Als ich dann endlich meine Augen ausgewaschen habe und zufrieden und mit wachem Blick das Bad verlasse, sehe ich, dass alle schon am Tisch sitzen, außer Cemre. Das Mädchen ist echt eine Langschläferin! Ehe mich meine Eltern darum bitten können sie aufzuwecken, husche ich schon ins Zimmer. "Cemre, wach auf.", sage ich sanft. Sie gibt nur mürrische Laute von sich. "Cemre!", sage ich nun fester. Sie dreht sich auf die andere Seite. Dieses Mädchen kostet einem echt die Nerven! "Cemre steh jetzt auf!", rufe ich. Ihre mürrischen Laute werden lauter. "Wenn du jetzt nicht aufstehst dann kannst du was erleben!!", schreie ich schon fast. "Ja okay, ich hab's verstanden!", ruft sie aggressiv zurück. Sie erhebt sich wütend und schaut mich finster an, dass man denken könnte, sie sticht mich gleich ab! Von ihr erwartet man alles! Sie seufzt übertrieben laut und läuft ins Bad, wo sie sehr schnell heraus kommt und wir gemeinsam am Frühstück partizipieren. Die Gemeinschaft fängt an zu essen.

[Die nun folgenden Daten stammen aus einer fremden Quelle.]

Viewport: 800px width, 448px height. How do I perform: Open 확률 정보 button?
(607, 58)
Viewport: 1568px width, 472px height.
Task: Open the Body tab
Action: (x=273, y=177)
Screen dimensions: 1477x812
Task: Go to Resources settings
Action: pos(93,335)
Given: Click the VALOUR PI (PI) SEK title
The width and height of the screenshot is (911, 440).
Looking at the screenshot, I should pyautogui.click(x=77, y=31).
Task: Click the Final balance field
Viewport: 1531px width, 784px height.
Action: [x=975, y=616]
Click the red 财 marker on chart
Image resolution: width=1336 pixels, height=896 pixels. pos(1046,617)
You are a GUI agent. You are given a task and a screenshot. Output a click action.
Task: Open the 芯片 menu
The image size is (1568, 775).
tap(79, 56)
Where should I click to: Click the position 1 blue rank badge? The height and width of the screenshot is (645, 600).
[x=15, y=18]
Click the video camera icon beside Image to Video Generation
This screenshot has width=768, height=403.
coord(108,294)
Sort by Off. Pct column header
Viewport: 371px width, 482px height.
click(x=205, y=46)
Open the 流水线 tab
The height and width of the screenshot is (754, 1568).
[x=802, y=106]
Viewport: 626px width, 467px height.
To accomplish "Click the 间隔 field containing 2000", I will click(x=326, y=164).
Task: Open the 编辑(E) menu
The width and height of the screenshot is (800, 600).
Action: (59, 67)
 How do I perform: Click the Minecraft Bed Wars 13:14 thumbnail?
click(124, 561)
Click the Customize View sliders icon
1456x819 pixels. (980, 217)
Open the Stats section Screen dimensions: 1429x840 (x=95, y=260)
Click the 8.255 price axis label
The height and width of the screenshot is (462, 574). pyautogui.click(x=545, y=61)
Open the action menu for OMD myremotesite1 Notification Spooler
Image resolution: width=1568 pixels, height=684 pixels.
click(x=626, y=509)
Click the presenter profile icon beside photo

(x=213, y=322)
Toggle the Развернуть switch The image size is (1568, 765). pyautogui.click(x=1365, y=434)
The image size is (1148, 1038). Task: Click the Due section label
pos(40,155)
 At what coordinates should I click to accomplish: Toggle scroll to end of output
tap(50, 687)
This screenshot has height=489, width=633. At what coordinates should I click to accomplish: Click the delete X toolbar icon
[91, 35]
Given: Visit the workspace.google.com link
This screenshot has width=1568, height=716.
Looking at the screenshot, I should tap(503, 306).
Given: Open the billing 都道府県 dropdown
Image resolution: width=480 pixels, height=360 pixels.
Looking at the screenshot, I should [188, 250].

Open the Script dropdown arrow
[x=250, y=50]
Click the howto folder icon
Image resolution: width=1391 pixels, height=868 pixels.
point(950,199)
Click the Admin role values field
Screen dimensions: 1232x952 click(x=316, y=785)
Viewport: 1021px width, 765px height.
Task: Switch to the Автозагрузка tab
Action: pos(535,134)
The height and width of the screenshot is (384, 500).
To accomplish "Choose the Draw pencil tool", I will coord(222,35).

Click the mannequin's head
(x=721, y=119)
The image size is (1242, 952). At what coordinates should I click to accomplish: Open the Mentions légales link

Plötzlich höre ich, wie Emin Cemre fragt, wie es ihr geht. "Eine gewisse Person hat mich aus dem Bett gezerrt, wie fühle ich mich dann wohl?!", fragt sie mit triefender Ironie, in einem ernsten Ton und blickt mich dabei missbilligend an. Emin richtet seinen Blick apathisch zu mir. Was sagst du jetzt? Er wirft mir ein Lächeln zu! Diesmal steht er für dich ein. Das heißt sein ignorantes Verhalten und sein Wille, mich nicht bei sich zu haben, haben ein und denselben Grund. Der Grund. Gott, mir fällt gerade wieder ein, dass er mir immer noch nicht den Grund erzählt hat. Ich muss es noch erfahren, ich darf es nicht vergessen! Nach dem Frühstück werde ich zu ihm gehen und ihn fragen. Die Sache hat für meinen Geschmack schon zu lange gedauert! "Aber das hat sie doch nur getan, um dich zu diesem leckeren Frühstück zu rufen.", gibt er sanft von sich. Ich lächele ihm zurück und forme mit meinen Lippen ein 'Danke'. Diesen Emin habe ich am Mittwoch kennenlernen dürfen und ich bin froh, dass er wieder da ist. Warum er gestern so war, weiß ich nicht, doch es wird allerhöchste Zeit, es rauszufinden! "Stehst du jetzt doch auf ihrer Seite?", gibt sie genervt von sich, schaut ihn entsetzt an und - als wenn das nicht reicht - verschränkt sie ihre Arme vor der Brust. Da ist aber jemand enttäuscht!, gibt meine innere Stimme gespielt traurig von sich. Cemre übertreibt und stellt sich gerade echt an - also wie immer eigentlich! "Cemre, ich stehe immer an deiner Seite!", versichert er ihr. Ich weiß, dass er es gerade nur sagt, um nicht weiter schlecht bei Cemre rüberzukommen. Deswegen kann ich sein Verhalten verstehen und nehme es ihm auch nicht übel. Cemre will niemand als Feindin haben! "Wärst du nicht aufgestanden, hättest du dieses Frühstück verpasst, oder?", fragt er sie freundlich. Gott, wenn er will, dann kann er so freundlich sein! Und genau aus diesem Grund brennt sich eine entscheidende Frage in meinen Kopf: Wie konnte solch eine freundliche Person mich schlecht behandeln? Wie?! Ich atme tief aus. Gerade bin ich echt angespannt. Ich muss mich nur noch etwas gedulden, dann weiß ich es!